◆ **Goal**
Can you copy the entries below, swapping every "Open" for "Launch" and leaving everything else unchanged?

Pointing entries for text and elements
━━━━━━━━━━━━━━━━━━━━
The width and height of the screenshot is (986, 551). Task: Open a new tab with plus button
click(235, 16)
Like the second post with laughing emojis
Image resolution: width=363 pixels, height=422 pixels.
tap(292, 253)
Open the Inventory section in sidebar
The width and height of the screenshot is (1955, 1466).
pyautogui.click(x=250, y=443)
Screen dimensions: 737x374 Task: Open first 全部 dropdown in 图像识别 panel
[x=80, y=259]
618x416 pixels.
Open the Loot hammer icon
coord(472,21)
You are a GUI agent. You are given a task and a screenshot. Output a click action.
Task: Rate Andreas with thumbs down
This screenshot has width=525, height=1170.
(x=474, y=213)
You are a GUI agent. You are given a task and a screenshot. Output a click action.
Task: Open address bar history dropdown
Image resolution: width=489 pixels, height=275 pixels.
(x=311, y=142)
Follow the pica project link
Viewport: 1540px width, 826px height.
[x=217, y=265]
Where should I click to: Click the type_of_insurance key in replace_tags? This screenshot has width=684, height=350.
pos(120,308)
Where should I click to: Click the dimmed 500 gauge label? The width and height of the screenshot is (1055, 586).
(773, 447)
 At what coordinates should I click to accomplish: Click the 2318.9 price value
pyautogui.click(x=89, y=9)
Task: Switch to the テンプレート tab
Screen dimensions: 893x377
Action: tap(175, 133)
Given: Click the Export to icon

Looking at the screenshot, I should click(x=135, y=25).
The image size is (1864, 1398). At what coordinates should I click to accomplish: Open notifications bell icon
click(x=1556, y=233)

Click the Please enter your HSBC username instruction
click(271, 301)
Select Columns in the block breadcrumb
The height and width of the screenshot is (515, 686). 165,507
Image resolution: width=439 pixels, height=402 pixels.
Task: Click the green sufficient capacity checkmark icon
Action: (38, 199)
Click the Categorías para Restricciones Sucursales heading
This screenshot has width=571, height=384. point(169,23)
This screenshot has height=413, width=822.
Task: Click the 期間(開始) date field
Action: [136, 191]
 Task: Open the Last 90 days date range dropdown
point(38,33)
━━━━━━━━━━━━━━━━━━━━
◆ **Expected answer**
The width and height of the screenshot is (986, 551). Task: Launch a new tab with plus button
click(235, 16)
Like the second post with laughing emojis
Image resolution: width=363 pixels, height=422 pixels.
tap(292, 253)
Launch the Inventory section in sidebar
The width and height of the screenshot is (1955, 1466).
pyautogui.click(x=250, y=443)
Screen dimensions: 737x374 Task: Launch first 全部 dropdown in 图像识别 panel
[x=80, y=259]
618x416 pixels.
Launch the Loot hammer icon
coord(472,21)
You are a GUI agent. You are given a task and a screenshot. Output a click action.
Task: Rate Andreas with thumbs down
This screenshot has width=525, height=1170.
(x=474, y=213)
You are a GUI agent. You are given a task and a screenshot. Output a click action.
Task: Launch address bar history dropdown
Image resolution: width=489 pixels, height=275 pixels.
(x=311, y=142)
Follow the pica project link
Viewport: 1540px width, 826px height.
[x=217, y=265]
Where should I click to: Click the type_of_insurance key in replace_tags? This screenshot has width=684, height=350.
pos(120,308)
Where should I click to: Click the dimmed 500 gauge label? The width and height of the screenshot is (1055, 586).
(773, 447)
 At what coordinates should I click to accomplish: Click the 2318.9 price value
pyautogui.click(x=89, y=9)
Task: Switch to the テンプレート tab
Screen dimensions: 893x377
Action: tap(175, 133)
Given: Click the Export to icon

Looking at the screenshot, I should click(x=135, y=25).
The image size is (1864, 1398). At what coordinates should I click to accomplish: Launch notifications bell icon
click(x=1556, y=233)

Click the Please enter your HSBC username instruction
click(271, 301)
Select Columns in the block breadcrumb
The height and width of the screenshot is (515, 686). 165,507
Image resolution: width=439 pixels, height=402 pixels.
Task: Click the green sufficient capacity checkmark icon
Action: (38, 199)
Click the Categorías para Restricciones Sucursales heading
This screenshot has width=571, height=384. point(169,23)
This screenshot has height=413, width=822.
Task: Click the 期間(開始) date field
Action: [136, 191]
 Task: Launch the Last 90 days date range dropdown
point(38,33)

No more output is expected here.